[Saved data entries]
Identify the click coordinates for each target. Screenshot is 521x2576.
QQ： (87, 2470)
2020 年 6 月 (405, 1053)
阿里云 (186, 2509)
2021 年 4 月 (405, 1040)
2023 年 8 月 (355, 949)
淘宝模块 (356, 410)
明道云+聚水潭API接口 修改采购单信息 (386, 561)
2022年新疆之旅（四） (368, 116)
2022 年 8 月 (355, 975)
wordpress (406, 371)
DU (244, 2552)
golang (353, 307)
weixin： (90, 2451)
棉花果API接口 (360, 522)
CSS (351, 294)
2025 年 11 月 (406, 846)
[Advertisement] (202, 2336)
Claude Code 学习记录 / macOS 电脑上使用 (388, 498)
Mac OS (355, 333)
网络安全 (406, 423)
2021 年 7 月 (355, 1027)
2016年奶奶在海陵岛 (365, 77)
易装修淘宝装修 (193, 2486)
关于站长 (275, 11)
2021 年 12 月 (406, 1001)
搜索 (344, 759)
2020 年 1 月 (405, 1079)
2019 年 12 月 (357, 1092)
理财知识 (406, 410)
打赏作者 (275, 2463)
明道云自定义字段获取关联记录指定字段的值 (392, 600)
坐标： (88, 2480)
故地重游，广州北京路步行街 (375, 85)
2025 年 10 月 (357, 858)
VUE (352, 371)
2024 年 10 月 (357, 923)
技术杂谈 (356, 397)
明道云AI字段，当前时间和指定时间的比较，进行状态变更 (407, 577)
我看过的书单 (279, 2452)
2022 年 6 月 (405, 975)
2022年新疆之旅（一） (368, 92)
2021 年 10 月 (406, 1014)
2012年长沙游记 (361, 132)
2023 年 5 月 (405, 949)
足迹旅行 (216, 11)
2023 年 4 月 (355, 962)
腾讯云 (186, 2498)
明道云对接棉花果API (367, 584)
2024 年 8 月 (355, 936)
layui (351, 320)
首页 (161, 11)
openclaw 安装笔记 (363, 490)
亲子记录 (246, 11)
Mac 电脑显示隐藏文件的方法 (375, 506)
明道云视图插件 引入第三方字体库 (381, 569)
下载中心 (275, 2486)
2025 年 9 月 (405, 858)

Assignment:
Extract all of the data shown above without alteration.

Solution to this problem:
Identify the click coordinates for each target. Screenshot is 521x2576.
QQ： (87, 2470)
2020 年 6 月 (405, 1053)
阿里云 (186, 2509)
2021 年 4 月 (405, 1040)
2023 年 8 月 (355, 949)
淘宝模块 (356, 410)
明道云+聚水潭API接口 修改采购单信息 (386, 561)
2022年新疆之旅（四） (368, 116)
2022 年 8 月 (355, 975)
wordpress (406, 371)
DU (244, 2552)
golang (353, 307)
weixin： (90, 2451)
棉花果API接口 (360, 522)
CSS (351, 294)
2025 年 11 月 (406, 846)
[Advertisement] (202, 2336)
Claude Code 学习记录 / macOS 电脑上使用 (388, 498)
Mac OS (355, 333)
网络安全 (406, 423)
2021 年 7 月 (355, 1027)
2016年奶奶在海陵岛 (365, 77)
易装修淘宝装修 (193, 2486)
关于站长 (275, 11)
2021 年 12 月 (406, 1001)
搜索 (344, 759)
2020 年 1 月 (405, 1079)
2019 年 12 月 (357, 1092)
理财知识 (406, 410)
打赏作者 (275, 2463)
明道云自定义字段获取关联记录指定字段的值 (392, 600)
坐标： (88, 2480)
故地重游，广州北京路步行街 (375, 85)
2025 年 10 月 (357, 858)
VUE (352, 371)
2024 年 10 月 (357, 923)
技术杂谈 (356, 397)
明道云AI字段，当前时间和指定时间的比较，进行状态变更 (407, 577)
我看过的书单 (279, 2452)
2022 年 6 月 (405, 975)
2022年新疆之旅（一） (368, 92)
2021 年 10 月 (406, 1014)
2012年长沙游记 (361, 132)
2023 年 5 月 (405, 949)
足迹旅行 (216, 11)
2023 年 4 月 (355, 962)
腾讯云 (186, 2498)
明道云对接棉花果API (367, 584)
2024 年 8 月 (355, 936)
layui (351, 320)
首页 (161, 11)
openclaw 安装笔记 (363, 490)
亲子记录 (246, 11)
Mac 电脑显示隐藏文件的方法 (375, 506)
明道云视图插件 引入第三方字体库 (381, 569)
下载中心 (275, 2486)
2025 年 9 月 (405, 858)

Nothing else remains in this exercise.